A la altura del kilómetro 5,600 de dicha carretera, una mula se interpuso "bruscamente" en su sentido de circulación, por lo que el afectado no pudo evitar la colisión con el animal, que murió a consecuencia del impacto, mientras que el conductor sufrió "graves" heridas y tuvo que permanecer ingresado durante más de un año en un centro hospitalario, quedando tetrapléjico.

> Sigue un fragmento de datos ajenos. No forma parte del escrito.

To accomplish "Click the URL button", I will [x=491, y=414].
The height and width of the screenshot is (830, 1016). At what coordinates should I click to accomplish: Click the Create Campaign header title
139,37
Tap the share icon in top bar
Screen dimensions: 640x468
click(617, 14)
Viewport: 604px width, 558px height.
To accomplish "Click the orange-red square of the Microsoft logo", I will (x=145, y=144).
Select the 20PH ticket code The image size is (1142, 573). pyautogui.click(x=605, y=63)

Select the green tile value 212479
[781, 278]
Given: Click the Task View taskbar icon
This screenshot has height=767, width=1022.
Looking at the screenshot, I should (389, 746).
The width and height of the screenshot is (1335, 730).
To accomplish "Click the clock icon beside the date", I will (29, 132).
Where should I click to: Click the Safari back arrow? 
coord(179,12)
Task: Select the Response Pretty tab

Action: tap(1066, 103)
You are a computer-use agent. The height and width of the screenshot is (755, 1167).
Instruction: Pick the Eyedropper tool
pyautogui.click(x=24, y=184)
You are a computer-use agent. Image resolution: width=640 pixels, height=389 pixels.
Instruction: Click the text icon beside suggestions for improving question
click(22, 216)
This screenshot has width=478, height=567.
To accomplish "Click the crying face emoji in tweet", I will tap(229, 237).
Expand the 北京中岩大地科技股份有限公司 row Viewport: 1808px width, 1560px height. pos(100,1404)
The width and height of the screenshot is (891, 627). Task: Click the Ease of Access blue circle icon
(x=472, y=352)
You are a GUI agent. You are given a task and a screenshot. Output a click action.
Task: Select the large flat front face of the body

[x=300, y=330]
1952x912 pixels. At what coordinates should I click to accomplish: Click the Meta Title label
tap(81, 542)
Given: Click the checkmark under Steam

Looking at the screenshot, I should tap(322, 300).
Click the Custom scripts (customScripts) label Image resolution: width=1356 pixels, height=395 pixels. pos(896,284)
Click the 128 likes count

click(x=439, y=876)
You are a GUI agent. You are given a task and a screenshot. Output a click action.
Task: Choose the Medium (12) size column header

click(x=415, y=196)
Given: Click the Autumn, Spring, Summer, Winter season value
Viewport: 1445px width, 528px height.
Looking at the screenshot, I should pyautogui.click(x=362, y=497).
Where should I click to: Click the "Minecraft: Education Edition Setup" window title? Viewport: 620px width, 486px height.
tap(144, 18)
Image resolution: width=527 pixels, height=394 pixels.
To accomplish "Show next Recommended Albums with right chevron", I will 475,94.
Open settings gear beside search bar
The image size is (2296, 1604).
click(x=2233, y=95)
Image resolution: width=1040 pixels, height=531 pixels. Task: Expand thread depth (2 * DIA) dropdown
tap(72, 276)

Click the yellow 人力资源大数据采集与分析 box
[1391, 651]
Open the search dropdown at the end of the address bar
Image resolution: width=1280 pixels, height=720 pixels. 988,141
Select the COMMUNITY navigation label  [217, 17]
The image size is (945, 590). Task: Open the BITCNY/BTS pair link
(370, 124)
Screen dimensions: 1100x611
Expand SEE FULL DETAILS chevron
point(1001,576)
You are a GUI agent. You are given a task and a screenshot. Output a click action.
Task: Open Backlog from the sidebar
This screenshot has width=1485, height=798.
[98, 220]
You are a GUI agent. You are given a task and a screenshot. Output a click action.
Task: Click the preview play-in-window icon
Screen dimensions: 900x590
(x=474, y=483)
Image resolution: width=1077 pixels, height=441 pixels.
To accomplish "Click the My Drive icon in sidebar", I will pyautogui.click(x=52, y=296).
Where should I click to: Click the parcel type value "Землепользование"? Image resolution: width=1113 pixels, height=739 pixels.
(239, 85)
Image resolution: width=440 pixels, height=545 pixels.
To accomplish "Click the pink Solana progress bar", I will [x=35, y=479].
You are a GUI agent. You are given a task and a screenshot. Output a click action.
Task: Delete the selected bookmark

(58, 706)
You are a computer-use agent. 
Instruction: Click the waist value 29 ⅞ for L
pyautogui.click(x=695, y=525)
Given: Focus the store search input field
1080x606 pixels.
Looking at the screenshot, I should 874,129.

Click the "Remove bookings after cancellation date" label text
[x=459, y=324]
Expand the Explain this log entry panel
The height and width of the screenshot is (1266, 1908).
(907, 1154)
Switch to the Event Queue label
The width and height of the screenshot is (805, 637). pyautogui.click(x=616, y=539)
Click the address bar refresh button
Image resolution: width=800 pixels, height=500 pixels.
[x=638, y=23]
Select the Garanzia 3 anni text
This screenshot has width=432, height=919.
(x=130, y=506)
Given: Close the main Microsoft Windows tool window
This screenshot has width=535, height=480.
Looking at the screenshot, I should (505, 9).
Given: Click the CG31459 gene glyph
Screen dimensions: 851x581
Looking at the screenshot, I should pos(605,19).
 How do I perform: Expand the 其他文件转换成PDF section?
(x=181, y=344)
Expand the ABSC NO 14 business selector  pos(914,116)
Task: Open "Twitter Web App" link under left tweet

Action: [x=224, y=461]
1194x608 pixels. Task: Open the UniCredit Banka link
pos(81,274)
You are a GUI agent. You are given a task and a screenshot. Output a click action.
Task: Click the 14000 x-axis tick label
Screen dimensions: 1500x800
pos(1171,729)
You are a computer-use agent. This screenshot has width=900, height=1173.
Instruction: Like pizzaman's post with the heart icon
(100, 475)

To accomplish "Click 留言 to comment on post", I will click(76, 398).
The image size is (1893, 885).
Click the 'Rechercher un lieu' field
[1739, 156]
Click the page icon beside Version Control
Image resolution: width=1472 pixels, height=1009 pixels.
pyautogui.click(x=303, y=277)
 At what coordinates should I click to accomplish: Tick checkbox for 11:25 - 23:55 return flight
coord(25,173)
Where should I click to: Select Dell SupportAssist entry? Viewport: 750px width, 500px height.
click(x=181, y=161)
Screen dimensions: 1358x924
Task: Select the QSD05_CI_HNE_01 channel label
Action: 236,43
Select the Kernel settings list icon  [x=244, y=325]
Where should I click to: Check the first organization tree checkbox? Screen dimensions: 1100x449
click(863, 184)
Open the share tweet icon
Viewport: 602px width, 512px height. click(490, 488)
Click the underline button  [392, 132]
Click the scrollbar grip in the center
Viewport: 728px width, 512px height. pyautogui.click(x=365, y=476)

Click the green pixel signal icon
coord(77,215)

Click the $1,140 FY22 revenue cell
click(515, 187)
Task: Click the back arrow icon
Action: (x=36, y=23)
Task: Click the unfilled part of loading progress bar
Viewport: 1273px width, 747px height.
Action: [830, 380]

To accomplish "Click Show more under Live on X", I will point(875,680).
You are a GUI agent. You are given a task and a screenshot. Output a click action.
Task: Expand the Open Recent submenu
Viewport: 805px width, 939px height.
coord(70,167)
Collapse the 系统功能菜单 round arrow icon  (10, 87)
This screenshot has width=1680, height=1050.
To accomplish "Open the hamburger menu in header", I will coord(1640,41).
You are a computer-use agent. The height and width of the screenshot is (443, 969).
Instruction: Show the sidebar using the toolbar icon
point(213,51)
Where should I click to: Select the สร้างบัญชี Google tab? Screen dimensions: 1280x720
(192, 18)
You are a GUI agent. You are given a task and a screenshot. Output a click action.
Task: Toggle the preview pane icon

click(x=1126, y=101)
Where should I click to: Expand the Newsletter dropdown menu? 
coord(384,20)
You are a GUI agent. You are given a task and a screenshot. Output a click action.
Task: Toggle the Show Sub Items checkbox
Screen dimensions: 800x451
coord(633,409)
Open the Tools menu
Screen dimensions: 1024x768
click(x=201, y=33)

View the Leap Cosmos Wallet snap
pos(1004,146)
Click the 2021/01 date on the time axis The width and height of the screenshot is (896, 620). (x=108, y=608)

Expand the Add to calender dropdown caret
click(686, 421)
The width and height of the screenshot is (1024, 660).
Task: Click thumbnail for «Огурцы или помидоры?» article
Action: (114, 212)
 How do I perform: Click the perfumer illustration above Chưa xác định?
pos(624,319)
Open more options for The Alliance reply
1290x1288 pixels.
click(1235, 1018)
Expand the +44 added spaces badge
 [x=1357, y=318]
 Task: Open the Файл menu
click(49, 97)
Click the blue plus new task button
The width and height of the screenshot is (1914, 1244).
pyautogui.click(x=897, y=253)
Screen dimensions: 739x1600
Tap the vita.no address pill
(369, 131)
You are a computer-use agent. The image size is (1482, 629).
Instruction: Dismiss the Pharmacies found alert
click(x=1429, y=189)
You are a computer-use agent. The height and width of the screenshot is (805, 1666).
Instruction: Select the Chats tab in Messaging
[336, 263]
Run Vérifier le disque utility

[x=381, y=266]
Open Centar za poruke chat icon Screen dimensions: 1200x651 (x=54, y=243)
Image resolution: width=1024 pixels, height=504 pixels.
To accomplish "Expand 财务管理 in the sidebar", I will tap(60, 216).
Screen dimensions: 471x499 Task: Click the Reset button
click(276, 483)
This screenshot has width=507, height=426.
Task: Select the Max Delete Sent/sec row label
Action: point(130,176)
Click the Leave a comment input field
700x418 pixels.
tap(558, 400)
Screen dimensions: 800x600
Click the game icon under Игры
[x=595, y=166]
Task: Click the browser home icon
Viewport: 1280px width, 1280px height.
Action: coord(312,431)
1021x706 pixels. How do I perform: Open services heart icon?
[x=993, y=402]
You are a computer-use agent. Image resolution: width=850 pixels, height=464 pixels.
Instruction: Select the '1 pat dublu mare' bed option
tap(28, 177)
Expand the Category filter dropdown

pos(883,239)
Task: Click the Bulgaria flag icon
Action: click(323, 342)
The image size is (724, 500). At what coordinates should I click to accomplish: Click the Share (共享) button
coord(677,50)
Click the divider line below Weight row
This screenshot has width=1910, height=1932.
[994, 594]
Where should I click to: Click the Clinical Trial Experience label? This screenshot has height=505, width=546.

El abogado defiende que, en el momento de la colisión, el demandante "estaba circulando de forma correcta y a velocidad ajustada, sin que exista ninguna prueba que lo contradiga", por lo que el accidente se produjo "por encontrar el vehículo accidentado un obstáculo inesperado, una mula, que se interpone repentinamente en su carril y sentido de circulación".

"Esto es muy duro"

En una reciente entrevista concedida a 20minutos.es, Juan reconocía sentirse "agobiado, porque esto es muy duro, hay que vivirlo para saber lo que es". Pese a admitir que había intentado quitarse la vida en varias ocasiones, tanto Juan como Josefa, su viuda, afirmaban que la indemnización les permitiría a los dos vivir "algo mejor".

"Yo no le deseo mal a nadie, pero me gustaría que estuvieran [los dueños de la mula y de la finca] solo una semana como está Juan para que sepan lo que es esto", decía Josefa, que solo quería que los condenados "paguen lo que deben".